Les Turcs, par le vice de leur administration, de leurs moeurs, sont incapables de gouverner l'Europe et l'Asie, ou l'une ou l'autre de ces contrées. Ils les ont dépeuplées, et se sont suicidés eux-mêmes par le lent suicide de leur administration. Mais, comme race d'hommes, comme nation, ils sont encore, à mon avis, les premiers et les plus dignes parmi les peuplades de leur vaste empire ; leur caractère est le plus noble et le plus grand, leur courage est intact; leurs vertus religieuses, civiles et domestiques, sont faites pour inspirer à tout esprit impartial l'estime et l'admiration.
Source : Gallica

Léon Hugonnet Le Réveil national (1886)

En Angleterre, où les intérêts commerciaux priment toutes les autres considérations, il suffit d'être exactement renseigné; c'est ce que font la presse, qui a une si puissante organisation, les consulats et les innombrables touristes qui parcourent le monde et sont de si précieux auxiliaires.
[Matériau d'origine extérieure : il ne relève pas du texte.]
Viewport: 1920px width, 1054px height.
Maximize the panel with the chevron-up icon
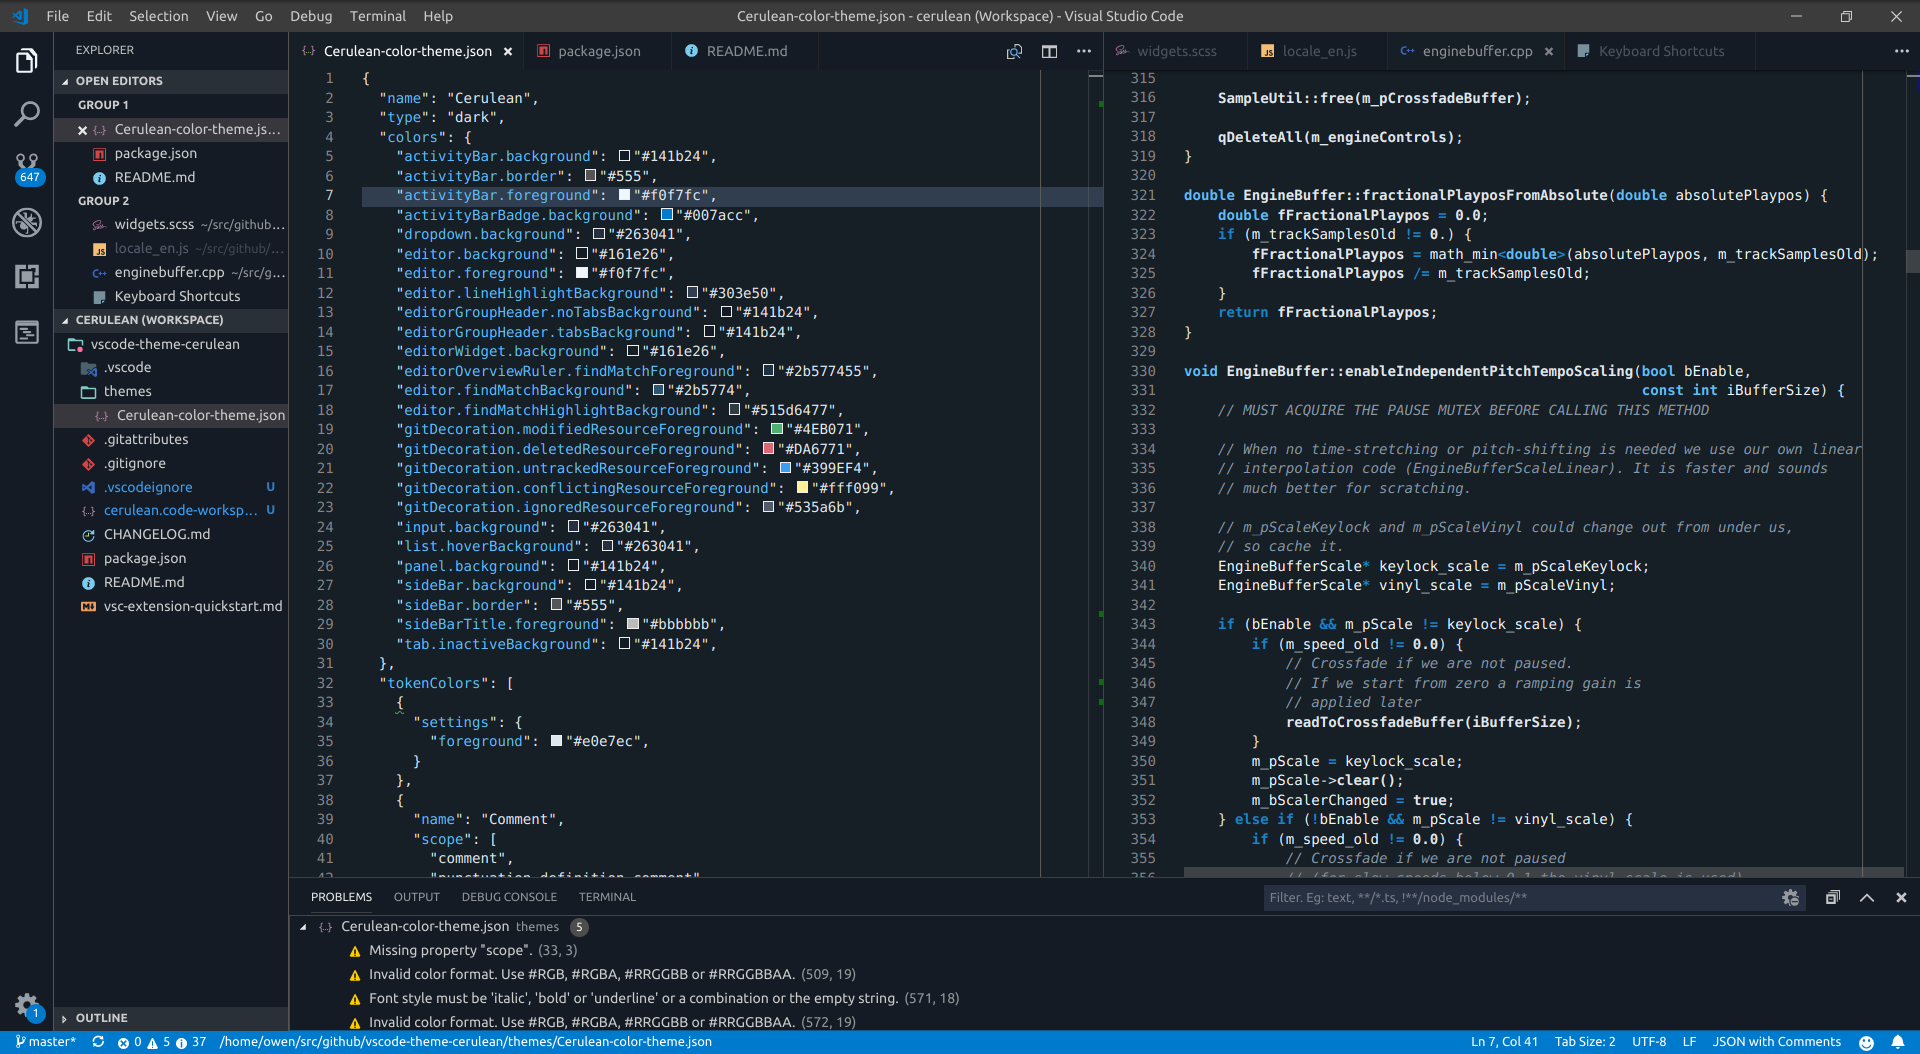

Un publiciste anglais me disait, un jour, que le pavillon britannique, avec ses rayures en diagonale, ressemble à une toile d'araignée, et qu'il est l'image exacte de la politique de ce pays qui étend sur le globe un immense tissu dans lequel les peuples naïfs se laissent prendre comme des moucherons.
Source : Gallica

Léon Hugonnet Le Réveil national (1886)

L'indifférence pour les questions extérieures constitue la politique la plus dangereuse et la plus aventureuse, car les destinées du pays dépendent du hasard. Parce que nous nous sommes condamnés à l'isolement et à l'immobilité, est-ce une raison pour que les autres peuples nous imitent? La lutte pour l'existence en est-elle moins âpre? La pire des utopies est celle qui consiste à croire qu'une nation peut rester isolée et stationnaire. Ce rêve de béatitude contemplative que l'ancienne Egypte et la Chine avaient réalisé, leur a été fatal.